RECORDS SHOWN:
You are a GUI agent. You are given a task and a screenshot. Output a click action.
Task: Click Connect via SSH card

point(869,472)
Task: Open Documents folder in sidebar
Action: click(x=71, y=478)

TO DO: Type out the whole of the data again, exactly as shown.

PROBLEM SOLUTION:
You are a GUI agent. You are given a task and a screenshot. Output a click action.
Task: Click Connect via SSH card

point(869,472)
Task: Open Documents folder in sidebar
Action: click(x=71, y=478)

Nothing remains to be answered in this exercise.